- _REQUIRED WORK_:
A: Transcribe the passage of the Weight Wise announcement between "Weight Wise was" and "in the program.", inclusive.
B: According to the Weight Wise announcement, why does the minister call obesity a costly medical problem? Answer in one to three sentences.

- _SELECTED TEXT_:
########################################
WHITEHORSE—Minister of Health and Social Services Mike Nixon announced today that permanent funding has been allocated for the Yukon Weight Wise program. With secure funding Weight Wise can now provide two intakes annually along with a comprehensive follow-up for clients who have already completed the program.
“The success of Weight Wise is something we want to build on and I am happy to announce that the Yukon government will now fund more intakes,” Nixon said. “We have seen dramatic drops in the number of people on medication for diabetes, hypertension and pain management. Altogether, this means healthier Yukoners.”
Weight Wise was developed by the Alberta Health Services chronic disease management program to target prevention and treatment of obesity. It has been available in Yukon since 2010. Prior to that, Yukon residents had to travel to Edmonton to participate in the program.
The program uses a collaborative care model which includes a multi-disciplinary team of a physician, dieticians, psychologist, a kinesiologist and a nurse who have all been trained to deliver Weight Wise in Yukon.
“This is great news for the program – it will have a positive impact on health care delivery,” local physician in charge of Weight Wise Dr. Isabelle Gagnon said.
Introduction of Weight Wise to the territory has allowed more individuals to participate, with each intake allowing 18 individuals. There is currently a wait list of 89 individuals with an anticipated five-year wait to access the program. Since 2010, 162 Yukoners have participated in the program and have collectively lost a total of 8,032 pounds. Individuals require a referral from a physician in order to be eligible.
“Given the number of health problems associated with obesity, it is a costly medical problem both to those who suffer from it and for the health care system,” Nixon added. “We are pleased to make this program available to more Yukoners to give them the tools they need to improve their health and quality of life.”
########################################
- _SUPPLIED MATERIAL_:
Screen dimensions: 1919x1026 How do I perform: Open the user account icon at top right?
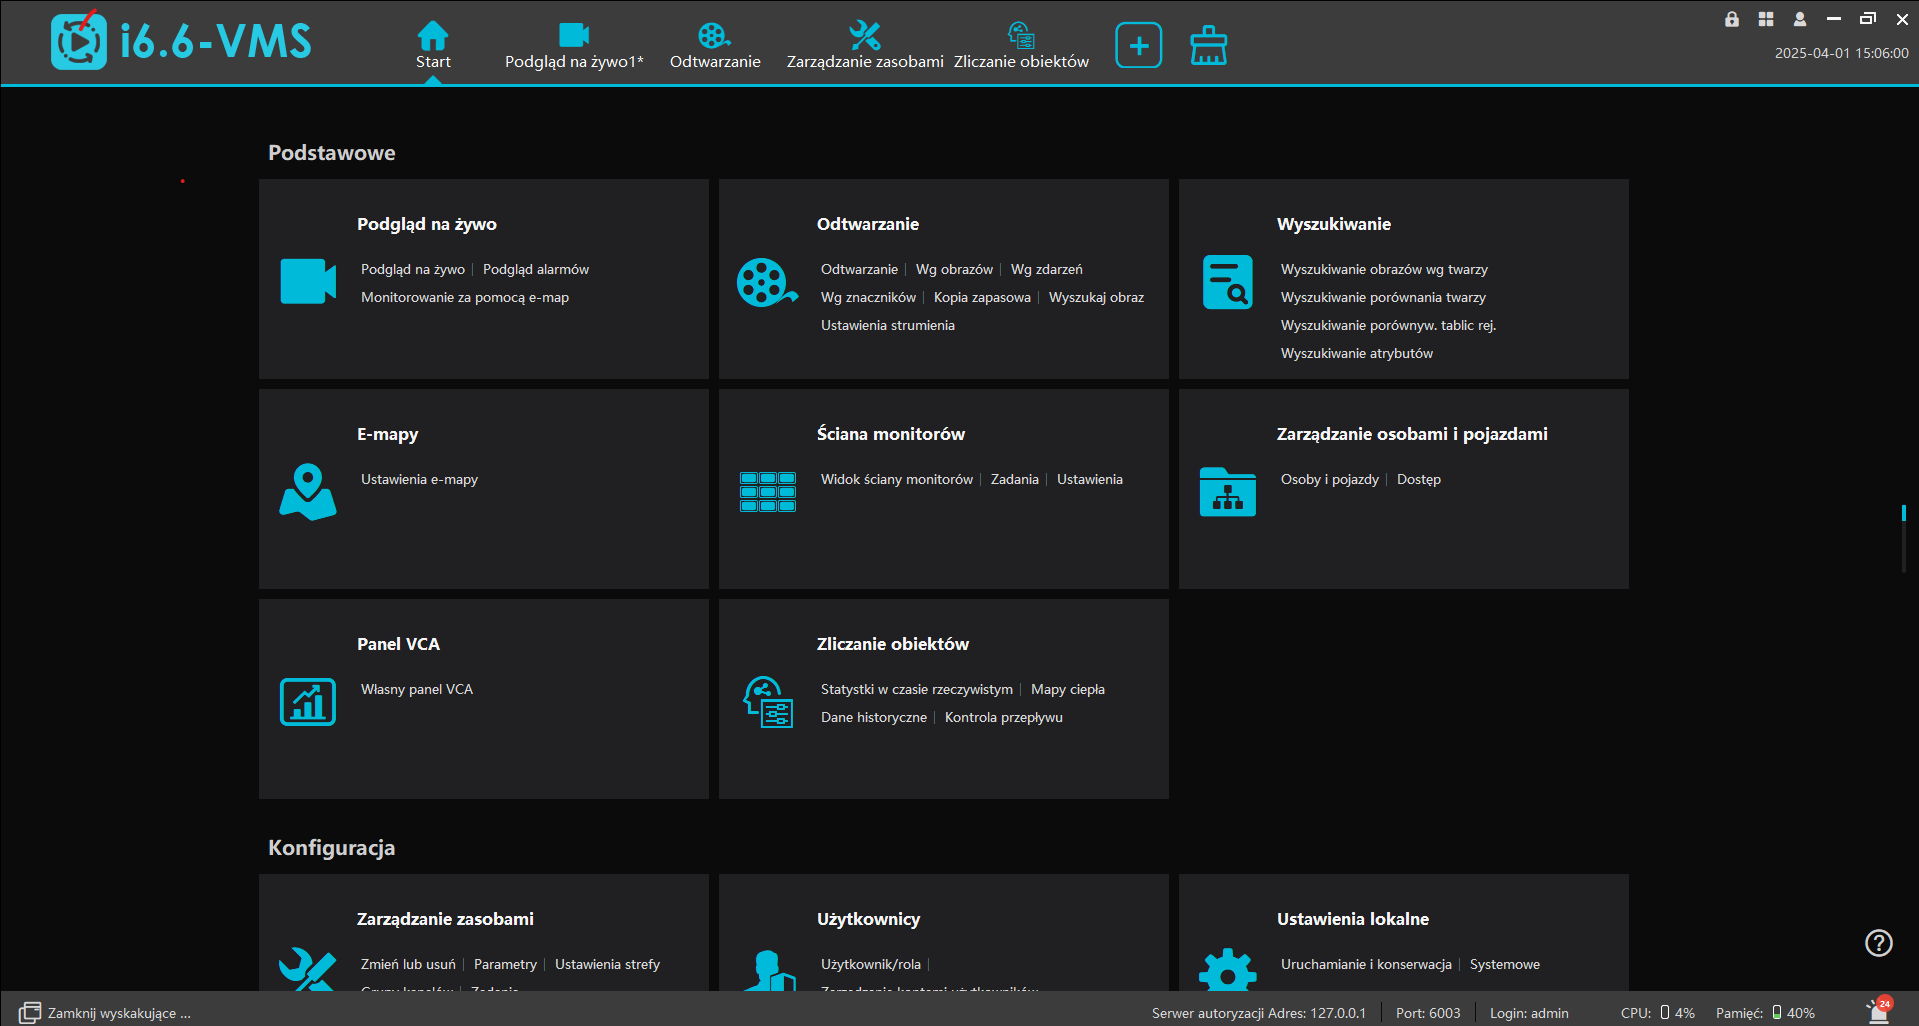click(x=1799, y=19)
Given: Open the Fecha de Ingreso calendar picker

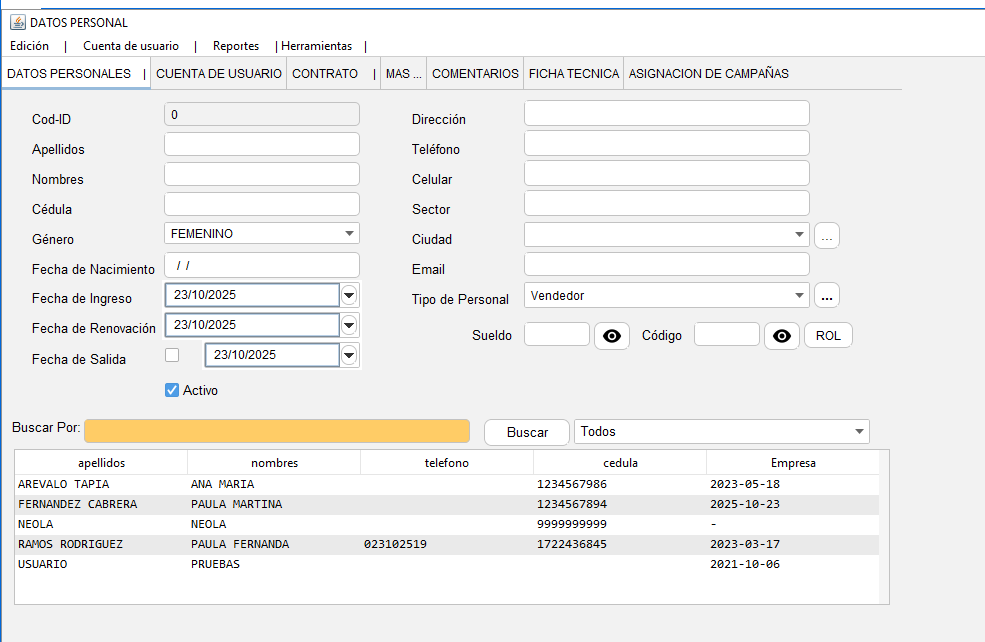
########################################
- _RESPONSES TO THE EXERCISE_:
A:
Weight Wise was developed by the Alberta Health Services chronic disease management program to target prevention and treatment of obesity. It has been available in Yukon since 2010. Prior to that, Yukon residents had to travel to Edmonton to participate in the program.

B: The minister calls obesity a costly medical problem because of the number of health problems associated with it. This makes it costly both for those who suffer from it and for the health care system.